Step 1 — Wait for the soil to thaw
I get it, you see a 50°F afternoon and you want to mow. Don't. If the ground's still soggy underneath, the wheels rut the lawn and you'll be looking at those tracks until July. Easy test: dig a small hole. If the dirt clumps and sticks to the shovel, give it another week.
Step 2 — Pick up the junk first
Branches from the windstorms, your kid's frisbee, last fall's leaves that got blown under the deck. None of that composts well sitting on dormant grass. Get it all off the lawn before anything else. That's why our spring package starts with cleanup, not the mow.
Step 3 — Dethatch if the lawn feels spongy
Push a hand into the lawn. If there's a layer of dead matted stuff between the green and the dirt thicker than about half an inch, that's thatch. It blocks water and fertilizer from reaching the roots. A thatching pass pulls it up so the lawn can actually use what you put on it next. With Idaho clay soils, most lawns need this every spring.
Step 4 — Then aerate
Dethatching opens the surface. Core aeration pulls plugs from below — typically 2 to 3 inches deep — so roots can breathe and water can move down instead of running off. If you're going to overseed, this is the right moment: seed dropped onto fresh aeration holes gets the best contact with soil. We recommend annual aeration for most of the clay-heavy lots around Rexburg.

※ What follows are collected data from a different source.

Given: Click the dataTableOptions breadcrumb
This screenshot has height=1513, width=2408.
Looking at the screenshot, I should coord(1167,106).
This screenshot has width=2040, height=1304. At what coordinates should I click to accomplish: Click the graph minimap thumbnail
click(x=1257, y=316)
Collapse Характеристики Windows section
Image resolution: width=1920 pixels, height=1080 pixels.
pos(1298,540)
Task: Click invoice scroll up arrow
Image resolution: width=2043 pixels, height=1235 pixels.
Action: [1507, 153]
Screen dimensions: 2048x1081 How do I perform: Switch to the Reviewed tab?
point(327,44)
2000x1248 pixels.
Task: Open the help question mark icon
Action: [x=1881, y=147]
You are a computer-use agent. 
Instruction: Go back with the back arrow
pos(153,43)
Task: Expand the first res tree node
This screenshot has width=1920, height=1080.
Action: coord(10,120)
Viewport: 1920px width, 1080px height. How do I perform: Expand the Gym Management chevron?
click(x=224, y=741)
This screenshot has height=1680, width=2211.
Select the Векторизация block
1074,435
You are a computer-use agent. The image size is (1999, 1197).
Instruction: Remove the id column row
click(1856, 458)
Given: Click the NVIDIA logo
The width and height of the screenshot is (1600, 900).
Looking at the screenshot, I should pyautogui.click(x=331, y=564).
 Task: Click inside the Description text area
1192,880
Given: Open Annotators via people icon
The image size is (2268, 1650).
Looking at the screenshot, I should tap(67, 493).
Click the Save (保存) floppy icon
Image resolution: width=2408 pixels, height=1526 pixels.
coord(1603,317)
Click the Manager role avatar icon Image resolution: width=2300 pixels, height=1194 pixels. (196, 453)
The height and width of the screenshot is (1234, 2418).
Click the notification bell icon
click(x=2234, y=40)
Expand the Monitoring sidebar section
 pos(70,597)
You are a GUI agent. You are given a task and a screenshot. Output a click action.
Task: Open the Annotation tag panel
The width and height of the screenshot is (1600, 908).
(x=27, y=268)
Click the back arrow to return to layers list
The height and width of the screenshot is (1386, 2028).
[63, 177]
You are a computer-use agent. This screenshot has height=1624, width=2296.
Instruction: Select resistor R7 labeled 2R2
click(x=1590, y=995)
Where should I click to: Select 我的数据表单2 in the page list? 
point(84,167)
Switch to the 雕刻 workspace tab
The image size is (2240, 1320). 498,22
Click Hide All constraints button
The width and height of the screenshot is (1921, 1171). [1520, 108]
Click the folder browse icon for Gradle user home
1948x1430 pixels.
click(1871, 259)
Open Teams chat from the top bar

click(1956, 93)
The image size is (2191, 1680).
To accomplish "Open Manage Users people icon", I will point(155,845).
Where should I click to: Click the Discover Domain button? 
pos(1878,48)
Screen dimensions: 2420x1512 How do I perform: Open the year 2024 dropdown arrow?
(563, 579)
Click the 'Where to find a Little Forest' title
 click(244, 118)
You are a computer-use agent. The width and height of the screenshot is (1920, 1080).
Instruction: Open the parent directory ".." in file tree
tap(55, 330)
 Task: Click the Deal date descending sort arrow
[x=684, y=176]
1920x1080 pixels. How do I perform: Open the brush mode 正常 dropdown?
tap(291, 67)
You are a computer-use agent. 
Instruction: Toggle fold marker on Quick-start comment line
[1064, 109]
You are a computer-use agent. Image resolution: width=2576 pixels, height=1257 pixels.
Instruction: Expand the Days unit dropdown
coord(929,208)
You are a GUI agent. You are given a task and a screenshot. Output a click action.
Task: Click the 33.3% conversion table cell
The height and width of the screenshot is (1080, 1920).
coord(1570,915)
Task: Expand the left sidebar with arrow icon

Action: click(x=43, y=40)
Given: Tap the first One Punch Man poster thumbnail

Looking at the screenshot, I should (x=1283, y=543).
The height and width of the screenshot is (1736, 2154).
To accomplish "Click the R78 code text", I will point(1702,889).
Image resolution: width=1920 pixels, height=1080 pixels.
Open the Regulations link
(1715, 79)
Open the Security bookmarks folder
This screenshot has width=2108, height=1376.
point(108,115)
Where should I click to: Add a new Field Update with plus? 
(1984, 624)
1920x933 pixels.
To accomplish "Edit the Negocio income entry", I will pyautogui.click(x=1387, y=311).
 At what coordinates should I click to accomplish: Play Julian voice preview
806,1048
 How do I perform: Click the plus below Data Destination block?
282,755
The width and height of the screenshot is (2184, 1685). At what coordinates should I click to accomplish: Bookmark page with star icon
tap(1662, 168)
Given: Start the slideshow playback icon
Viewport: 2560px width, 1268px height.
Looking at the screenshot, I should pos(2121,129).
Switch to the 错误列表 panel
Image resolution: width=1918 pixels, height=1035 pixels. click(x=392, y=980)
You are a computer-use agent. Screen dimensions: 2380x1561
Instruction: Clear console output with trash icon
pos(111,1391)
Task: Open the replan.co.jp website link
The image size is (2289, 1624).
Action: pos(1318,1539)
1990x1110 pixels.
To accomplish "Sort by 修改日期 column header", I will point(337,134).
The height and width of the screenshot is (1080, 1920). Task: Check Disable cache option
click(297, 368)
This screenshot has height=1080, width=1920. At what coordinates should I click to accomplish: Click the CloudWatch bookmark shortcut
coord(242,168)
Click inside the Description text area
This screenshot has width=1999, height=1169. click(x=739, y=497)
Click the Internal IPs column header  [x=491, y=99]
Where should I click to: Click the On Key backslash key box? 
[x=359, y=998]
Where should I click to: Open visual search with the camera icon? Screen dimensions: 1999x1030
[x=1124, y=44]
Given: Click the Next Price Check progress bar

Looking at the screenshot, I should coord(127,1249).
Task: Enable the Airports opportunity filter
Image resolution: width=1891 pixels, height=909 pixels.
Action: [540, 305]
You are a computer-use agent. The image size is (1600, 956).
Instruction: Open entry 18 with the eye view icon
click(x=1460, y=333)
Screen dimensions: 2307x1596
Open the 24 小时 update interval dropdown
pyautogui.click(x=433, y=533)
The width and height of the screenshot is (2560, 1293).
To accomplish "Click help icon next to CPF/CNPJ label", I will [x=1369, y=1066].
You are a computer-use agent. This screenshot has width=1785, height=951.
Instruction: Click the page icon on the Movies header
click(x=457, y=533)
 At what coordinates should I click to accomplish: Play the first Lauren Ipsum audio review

Step 5 — First mow, cut low
The first cut should be a notch lower than your summer height. It removes the brown winter tips and signals the lawn to start growing. Set the deck back up to your regular height by the second mow. Don't be the person who scalps it once and stresses the turf for a month.
Step 6 — Edge, then weekly mowing
Re-cut the edges along driveways, beds, and sidewalks. That single vertical line is the biggest reason a maintained lawn looks maintained. Then get on a weekly mowing rhythm before May — growth in the first 8 weeks of the season is faster than people remember.
Skipping steps costs you more
Skip dethatching and just fertilize? Fert sits on top of the thatch. Aerate over uncleaned debris? You're just punching holes through old leaves. The order is the whole game. Sounds like a lot of work because it is — one solid weekend, or one call to us, versus a whole season of a lawn that never really catches up.